# Installing `AllanTools`

"`AllanTools` is a library for calculating Allan Deviation and related time & frequency statistics"

[AllanTools on PyPi](https://pypi.org/project/AllanTools/)

In [None]:
!pip install allantools



# Using Real IMU Data

Courtesy of Lia, IMU Data is made available. Given the dataset size, the filetype has been converted to HDF5 format via another Python script. The resulting HDF5 was uploaded to Google Drive. The cell below will mount Google Drive to the local directory, giving this notebook access to the data at the specified path.

This process requires authorization from the Google Account running the notebook.

In [None]:
#gives access to data saved on google drive
from google.colab import drive
drive.mount("/gdrive")

Drive already mounted at /gdrive; to attempt to forcibly remount, call drive.mount("/gdrive", force_remount=True).


Alternatively, local files can be uploaded using the following recipe

In [None]:
#from google.colab import files
#files.upload()

## Preamble

In [None]:
#for working with local files
import os
from shutil import rmtree

In [None]:
#scientific libraries
from allantools import adev, oadev
import pandas as pd
import numpy as np 
import matplotlib
matplotlib.use('agg')
import matplotlib.pyplot as plt

In [None]:
#path to combined dataset in Google Drive
path = "/gdrive/My Drive/Colab Notebooks/IMU Error Research/Datasets/combined_IMU_data.h5"

In [None]:
#path = "/content/6-Coupled 1.csv"

## Helper functions

The following functions are created to automate common tasks.

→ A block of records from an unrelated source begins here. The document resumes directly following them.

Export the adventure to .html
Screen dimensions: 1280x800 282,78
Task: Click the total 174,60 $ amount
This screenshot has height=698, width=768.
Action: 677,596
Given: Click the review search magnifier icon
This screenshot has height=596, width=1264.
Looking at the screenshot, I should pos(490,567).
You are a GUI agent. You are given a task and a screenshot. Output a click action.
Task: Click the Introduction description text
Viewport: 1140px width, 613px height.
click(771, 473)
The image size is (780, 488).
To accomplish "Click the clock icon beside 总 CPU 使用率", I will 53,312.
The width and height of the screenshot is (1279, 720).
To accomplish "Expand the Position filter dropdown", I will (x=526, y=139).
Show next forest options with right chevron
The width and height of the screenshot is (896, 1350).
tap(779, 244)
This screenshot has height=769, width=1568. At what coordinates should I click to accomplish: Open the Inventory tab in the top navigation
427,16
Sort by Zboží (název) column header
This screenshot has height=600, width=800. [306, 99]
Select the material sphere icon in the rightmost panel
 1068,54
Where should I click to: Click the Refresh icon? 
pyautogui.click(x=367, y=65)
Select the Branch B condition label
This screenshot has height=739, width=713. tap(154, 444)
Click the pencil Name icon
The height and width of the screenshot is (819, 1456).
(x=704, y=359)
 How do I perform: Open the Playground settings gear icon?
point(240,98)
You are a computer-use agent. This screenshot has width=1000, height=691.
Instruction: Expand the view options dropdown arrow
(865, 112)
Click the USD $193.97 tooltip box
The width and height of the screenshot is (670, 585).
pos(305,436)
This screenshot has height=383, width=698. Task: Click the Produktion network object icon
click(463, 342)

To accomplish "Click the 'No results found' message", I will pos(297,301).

Descriptions for each function is given as a docstring.

In [None]:
def delete_selected_directory(path_to_dir):
    """
    Wrapper for `shutil.rmtree()`
    """
    rmtree(path_to_dir)
    return 

In [None]:
def log_straight_line(slope, intercept, x):
    """
    Calculate a point on a straight line with desired slope
    """
    return intercept*(x**slope)

In [None]:
def chunk_number():
    """
    Helper generator to keep track of which chunk the iteration is on
    """
    num=0
    while True:
        yield num
        num += 1

## Data Ingestion

The combined IMU dataset takes ~2 GB of memory. Loading the entire dataset would not leave enough RAM for computation. So, the functions below handle data ingestion by reading **chunks** of data at a time.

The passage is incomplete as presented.